Continue up along the corner, finally moving left and continuing up a crack to a belay on a broad ledge.
From this point, the Dimai and Jori routes diverge. The Dimai route continues straight up from the belay. For Jori you need to walk right about 90 meters to reach the crest of the Jori ridge. This is easy though exposed walking terrain, you could travel in coils.
: IV, 30 meters.
Just on the right side of the crest, climb a steep chimney with a piton about 15 feet up. Higher, trend left then step left around a corner to a bolted belay stance.
: IV, 25 meters.
Climb a steep but featured face with good nut and cam placements to a slab below a prominent yellow roof. A funny metal bar can be girth-hitched for protection on the slab. Belay right below the roof on the right side.
: IV, 20 meters.
A steep but open chimney right of the belay leads up in 20 meters to a stance just around a corner to the right.
: V, 30 meters.
Easy ground above the stance (III) gets gradually harder until beneath or just right of a striking crack going to the horizon. Enter the crack (some pitons) and climb via wide crack moves and some hand jamming to a spacious platform below another yellow roof. Sustained and enjoyable.

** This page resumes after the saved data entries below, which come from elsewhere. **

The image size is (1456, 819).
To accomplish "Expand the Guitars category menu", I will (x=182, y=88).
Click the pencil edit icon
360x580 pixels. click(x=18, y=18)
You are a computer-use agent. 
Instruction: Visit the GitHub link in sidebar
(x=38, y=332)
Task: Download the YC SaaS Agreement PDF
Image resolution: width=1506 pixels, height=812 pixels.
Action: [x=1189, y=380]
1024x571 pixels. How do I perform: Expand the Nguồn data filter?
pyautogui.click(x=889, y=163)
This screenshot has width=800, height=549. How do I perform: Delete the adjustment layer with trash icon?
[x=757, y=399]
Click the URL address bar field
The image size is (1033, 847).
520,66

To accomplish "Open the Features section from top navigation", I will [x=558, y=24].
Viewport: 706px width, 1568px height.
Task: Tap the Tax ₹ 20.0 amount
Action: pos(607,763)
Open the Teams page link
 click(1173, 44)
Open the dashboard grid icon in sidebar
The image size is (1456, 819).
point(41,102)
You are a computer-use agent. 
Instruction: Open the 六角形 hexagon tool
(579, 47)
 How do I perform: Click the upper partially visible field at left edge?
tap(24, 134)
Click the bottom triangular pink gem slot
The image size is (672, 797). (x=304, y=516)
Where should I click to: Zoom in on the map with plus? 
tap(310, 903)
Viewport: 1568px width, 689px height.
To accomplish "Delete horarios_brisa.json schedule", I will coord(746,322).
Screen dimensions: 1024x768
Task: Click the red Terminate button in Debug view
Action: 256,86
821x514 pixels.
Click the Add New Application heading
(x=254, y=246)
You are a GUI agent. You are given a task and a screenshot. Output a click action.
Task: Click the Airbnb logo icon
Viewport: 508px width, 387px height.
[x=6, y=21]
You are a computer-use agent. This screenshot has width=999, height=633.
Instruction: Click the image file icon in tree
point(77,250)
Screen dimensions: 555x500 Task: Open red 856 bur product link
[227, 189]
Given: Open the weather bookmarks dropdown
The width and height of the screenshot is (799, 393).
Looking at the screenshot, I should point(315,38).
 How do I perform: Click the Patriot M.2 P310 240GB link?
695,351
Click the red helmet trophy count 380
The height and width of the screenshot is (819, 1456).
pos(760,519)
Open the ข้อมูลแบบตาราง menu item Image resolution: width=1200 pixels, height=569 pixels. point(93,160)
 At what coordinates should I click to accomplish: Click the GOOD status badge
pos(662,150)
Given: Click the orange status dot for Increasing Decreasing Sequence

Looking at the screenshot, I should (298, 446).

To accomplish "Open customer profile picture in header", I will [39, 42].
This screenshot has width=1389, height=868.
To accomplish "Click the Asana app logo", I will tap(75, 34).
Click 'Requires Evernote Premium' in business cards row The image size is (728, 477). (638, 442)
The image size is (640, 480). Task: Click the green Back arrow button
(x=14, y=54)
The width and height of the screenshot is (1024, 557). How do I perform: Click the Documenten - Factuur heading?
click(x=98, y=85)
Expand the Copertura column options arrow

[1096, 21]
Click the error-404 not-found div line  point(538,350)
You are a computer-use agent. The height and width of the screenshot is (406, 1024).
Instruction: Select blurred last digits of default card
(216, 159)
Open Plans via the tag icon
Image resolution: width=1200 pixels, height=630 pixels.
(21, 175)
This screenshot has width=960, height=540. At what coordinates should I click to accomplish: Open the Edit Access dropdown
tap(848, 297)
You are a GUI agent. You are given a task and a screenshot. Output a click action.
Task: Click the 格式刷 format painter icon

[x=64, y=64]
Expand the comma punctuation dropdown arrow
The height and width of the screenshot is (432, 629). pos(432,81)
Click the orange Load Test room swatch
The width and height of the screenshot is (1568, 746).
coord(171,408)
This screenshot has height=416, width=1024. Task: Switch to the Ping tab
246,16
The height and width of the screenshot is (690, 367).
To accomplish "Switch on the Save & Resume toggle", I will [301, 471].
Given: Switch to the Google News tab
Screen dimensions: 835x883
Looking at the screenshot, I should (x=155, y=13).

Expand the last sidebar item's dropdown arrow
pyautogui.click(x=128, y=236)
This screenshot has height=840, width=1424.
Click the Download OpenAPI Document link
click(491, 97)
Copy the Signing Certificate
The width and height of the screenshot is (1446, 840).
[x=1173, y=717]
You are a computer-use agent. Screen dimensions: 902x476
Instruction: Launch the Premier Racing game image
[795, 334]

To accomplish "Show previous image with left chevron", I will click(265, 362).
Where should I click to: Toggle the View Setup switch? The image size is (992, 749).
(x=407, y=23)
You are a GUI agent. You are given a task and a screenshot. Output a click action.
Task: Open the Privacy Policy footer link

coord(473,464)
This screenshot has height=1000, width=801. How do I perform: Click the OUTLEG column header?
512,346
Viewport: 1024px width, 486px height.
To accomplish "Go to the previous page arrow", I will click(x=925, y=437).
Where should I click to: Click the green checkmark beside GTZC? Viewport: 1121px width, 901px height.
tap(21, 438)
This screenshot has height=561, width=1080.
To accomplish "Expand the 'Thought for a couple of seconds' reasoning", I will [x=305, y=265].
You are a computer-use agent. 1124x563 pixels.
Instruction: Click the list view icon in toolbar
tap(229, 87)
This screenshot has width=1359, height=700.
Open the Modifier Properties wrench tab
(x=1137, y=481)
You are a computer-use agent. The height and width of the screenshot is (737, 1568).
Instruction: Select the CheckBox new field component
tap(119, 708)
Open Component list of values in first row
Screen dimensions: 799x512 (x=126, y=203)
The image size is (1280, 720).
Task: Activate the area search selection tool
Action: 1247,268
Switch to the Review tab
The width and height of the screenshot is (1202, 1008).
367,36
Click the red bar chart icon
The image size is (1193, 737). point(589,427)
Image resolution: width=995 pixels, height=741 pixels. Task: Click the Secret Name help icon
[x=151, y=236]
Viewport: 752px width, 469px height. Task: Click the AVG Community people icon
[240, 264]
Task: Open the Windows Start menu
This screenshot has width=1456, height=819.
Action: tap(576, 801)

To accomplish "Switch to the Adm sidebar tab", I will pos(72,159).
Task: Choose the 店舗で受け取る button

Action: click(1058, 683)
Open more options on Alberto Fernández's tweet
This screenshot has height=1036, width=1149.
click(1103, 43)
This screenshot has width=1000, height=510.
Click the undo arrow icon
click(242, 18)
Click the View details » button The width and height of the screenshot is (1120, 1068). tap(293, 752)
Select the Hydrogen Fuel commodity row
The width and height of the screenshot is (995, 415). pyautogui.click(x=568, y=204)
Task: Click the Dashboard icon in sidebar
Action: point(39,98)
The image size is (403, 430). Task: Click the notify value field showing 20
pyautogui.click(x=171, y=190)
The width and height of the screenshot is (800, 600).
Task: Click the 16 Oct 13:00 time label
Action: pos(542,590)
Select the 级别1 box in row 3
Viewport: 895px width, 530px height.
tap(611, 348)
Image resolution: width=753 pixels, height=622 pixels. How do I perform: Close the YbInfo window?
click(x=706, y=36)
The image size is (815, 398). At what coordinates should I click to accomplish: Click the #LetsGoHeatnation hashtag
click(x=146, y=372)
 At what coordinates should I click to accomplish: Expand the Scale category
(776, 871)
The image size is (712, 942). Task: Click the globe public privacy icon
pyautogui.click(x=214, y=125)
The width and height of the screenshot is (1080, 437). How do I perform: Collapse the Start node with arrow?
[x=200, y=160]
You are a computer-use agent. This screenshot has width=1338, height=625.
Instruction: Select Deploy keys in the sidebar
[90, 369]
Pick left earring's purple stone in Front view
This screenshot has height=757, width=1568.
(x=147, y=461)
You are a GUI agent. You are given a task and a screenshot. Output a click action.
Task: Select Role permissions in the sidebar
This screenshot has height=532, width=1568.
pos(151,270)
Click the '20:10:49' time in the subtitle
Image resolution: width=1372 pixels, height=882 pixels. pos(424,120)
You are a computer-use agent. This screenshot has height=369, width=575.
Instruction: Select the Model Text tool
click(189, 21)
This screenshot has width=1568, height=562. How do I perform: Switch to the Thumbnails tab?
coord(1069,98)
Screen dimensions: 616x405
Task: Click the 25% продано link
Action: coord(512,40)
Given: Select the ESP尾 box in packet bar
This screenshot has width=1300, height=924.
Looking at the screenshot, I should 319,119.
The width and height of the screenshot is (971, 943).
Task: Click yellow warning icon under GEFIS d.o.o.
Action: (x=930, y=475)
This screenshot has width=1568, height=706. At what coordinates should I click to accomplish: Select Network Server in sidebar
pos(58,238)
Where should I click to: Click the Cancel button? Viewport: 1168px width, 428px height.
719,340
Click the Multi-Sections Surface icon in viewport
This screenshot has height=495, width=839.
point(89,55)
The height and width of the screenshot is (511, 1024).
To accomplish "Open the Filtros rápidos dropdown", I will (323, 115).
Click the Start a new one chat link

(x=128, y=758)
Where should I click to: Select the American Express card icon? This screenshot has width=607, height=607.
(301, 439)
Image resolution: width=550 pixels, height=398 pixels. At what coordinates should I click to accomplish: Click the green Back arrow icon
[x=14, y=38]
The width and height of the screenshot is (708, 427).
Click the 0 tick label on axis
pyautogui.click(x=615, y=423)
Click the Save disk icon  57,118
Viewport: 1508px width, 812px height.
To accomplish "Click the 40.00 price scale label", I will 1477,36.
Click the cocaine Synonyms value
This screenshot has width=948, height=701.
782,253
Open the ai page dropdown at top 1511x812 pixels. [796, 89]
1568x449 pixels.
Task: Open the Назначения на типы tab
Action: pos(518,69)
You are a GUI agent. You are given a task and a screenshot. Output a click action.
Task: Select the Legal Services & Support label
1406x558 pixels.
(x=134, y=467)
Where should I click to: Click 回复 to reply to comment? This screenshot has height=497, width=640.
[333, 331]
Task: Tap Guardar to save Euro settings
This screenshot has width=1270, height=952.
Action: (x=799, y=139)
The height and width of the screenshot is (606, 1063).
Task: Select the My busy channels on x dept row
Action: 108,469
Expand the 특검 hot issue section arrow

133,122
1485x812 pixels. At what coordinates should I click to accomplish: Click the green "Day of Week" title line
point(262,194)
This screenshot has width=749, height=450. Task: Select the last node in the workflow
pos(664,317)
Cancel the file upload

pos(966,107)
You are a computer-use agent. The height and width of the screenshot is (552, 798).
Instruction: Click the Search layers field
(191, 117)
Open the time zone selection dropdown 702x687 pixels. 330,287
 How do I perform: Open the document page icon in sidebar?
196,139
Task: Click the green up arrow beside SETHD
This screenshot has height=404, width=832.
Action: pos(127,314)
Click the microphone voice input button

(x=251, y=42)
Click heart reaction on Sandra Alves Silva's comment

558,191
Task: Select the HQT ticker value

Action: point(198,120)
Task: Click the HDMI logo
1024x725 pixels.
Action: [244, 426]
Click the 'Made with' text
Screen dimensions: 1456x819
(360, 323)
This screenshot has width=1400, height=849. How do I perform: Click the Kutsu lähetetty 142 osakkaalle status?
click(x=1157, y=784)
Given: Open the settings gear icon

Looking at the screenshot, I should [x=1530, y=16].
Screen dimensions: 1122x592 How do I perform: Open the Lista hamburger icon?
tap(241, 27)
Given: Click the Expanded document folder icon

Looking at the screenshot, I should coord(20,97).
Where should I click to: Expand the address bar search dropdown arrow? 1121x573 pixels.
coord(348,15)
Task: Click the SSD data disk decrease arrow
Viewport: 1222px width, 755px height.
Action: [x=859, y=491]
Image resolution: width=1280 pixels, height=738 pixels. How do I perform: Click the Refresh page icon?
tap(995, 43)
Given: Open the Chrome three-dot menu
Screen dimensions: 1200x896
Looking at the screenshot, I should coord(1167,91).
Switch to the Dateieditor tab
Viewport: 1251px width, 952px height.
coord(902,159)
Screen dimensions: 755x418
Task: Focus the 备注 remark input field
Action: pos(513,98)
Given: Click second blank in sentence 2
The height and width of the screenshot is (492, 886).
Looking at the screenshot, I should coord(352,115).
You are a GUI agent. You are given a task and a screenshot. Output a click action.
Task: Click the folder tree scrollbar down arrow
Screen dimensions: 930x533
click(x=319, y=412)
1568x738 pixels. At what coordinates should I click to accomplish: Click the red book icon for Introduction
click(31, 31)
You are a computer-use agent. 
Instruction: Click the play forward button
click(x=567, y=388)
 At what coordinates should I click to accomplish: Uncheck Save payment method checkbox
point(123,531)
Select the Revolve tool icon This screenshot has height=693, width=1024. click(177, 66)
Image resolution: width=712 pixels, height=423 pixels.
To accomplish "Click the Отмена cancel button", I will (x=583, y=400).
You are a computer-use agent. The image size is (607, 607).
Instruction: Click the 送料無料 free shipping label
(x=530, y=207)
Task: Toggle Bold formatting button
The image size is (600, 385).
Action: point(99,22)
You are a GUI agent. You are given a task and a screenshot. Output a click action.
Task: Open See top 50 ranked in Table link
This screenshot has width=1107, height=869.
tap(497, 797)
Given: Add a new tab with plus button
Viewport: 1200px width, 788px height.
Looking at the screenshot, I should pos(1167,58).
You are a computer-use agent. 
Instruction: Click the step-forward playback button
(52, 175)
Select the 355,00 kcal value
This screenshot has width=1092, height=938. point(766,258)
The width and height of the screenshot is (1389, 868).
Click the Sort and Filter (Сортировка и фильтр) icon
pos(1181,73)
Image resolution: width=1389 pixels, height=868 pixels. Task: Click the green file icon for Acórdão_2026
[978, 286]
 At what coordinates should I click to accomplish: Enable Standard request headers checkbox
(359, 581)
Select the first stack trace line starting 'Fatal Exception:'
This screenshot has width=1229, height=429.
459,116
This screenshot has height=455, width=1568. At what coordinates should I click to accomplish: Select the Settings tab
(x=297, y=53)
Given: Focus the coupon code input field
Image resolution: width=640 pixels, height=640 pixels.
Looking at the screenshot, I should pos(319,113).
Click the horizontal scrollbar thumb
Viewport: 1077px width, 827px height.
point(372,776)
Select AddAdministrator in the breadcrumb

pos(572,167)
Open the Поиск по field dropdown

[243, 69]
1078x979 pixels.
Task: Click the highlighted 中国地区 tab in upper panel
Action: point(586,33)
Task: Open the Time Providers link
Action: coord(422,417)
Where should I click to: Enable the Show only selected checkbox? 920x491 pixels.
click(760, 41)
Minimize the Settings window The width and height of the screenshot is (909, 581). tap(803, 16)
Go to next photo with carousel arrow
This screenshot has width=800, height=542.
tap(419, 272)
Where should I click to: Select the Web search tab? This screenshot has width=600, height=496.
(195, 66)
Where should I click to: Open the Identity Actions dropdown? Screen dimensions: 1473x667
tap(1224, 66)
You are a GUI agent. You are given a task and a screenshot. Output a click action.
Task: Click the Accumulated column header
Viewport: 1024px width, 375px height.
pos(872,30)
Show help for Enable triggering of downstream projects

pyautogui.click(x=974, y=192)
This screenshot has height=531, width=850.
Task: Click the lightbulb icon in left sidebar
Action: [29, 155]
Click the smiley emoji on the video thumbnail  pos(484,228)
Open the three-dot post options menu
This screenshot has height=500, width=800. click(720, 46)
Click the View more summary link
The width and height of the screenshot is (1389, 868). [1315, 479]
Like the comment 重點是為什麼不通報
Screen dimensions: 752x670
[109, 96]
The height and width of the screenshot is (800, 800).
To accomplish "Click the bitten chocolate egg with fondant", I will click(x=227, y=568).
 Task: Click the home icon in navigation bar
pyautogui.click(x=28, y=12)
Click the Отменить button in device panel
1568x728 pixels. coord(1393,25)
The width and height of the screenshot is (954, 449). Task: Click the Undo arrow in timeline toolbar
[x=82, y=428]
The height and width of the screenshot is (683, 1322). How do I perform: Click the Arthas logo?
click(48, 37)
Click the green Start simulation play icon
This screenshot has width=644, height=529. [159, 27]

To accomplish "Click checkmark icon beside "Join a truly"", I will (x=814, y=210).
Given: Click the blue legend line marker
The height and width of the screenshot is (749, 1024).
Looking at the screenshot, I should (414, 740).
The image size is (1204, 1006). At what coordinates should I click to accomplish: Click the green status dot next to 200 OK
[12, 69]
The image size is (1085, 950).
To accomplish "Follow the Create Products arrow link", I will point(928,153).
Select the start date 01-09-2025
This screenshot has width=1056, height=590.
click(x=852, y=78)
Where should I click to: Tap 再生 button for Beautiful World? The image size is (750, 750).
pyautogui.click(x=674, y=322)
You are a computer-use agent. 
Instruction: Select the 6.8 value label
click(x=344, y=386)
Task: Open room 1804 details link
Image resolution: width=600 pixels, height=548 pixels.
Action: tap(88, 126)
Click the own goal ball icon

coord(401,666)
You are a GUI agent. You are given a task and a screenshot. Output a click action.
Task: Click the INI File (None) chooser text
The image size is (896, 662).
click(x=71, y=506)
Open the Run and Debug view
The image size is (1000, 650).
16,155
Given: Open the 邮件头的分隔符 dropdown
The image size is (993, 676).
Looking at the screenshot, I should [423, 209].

We combined pitches 9 and 10, though in retrospect it's nicer for your belayer to see you while on the cruxy wide crack moves.
: V, 30 m.
Stiff moves in a vertical crack right off the belay soon ease up to reach another belay just right of the crest.
Climbing the crux pitch.
Looking up the crux pitch on follow.
: V, 35 m.
The crux pitch. Easy terrain leads to thin fingercrack moves in a vertical crack. Above, a dramatic intermediate belay station provides a chance to break the pitch into two. Continue into a wide crack/chimney. Awkward moves lead to a ledge below a white, 3-cornered roof right on the crest. Slung blocks and wide cams provide most protection.
: V/V-, 20 m.
Step right around the crest and ascend a corner crack. Be careful about placing protection too early to avoid rope drag. Eventually crab left when the right side of the crack bulges into an overhang. Belay above the overhang.
: IV, 30 m.
Easier terrain ascending a broken face.
: IV+, 25 m.
Bouldery moves getting established in a shallow crack, then intimidating climbing left beneath an overhang, and back right to a belay.
Note: on pitch 15, we mistakenly made a variation finish around to the right, traversing across a steep slab then climbing grade III terrain to reach the belay anchor.
: IV-, 40 m.
Broken terrain leads to another crack with an overhang, escaped on the left. Easy ground then leads to the summit, where you can belay on a slung block.
A standard trad rack. Take a dozen nuts, and a full set of cams. A #4 Camelot is helpful, because several of the harder pitches follow a wide crack.
Double ropes are recommended in case of rain and you need to rappel.
Descending the Strobel via ferrata.
You can descend the "Strobel" via ferrata on the west side of the peak (a trail with cairns leads down in that direction). Once on the valley floor, walk a dirt road back south towards town, ending up just below the Putti Institute. This took us about 1.5 hours.
You could also go to the pass between Punta Fiames and Punta della Croce, then traverse easterly to the Pomagagnonscharte with some scrambling. Then follow the trail 202 back to near the Putti Institute.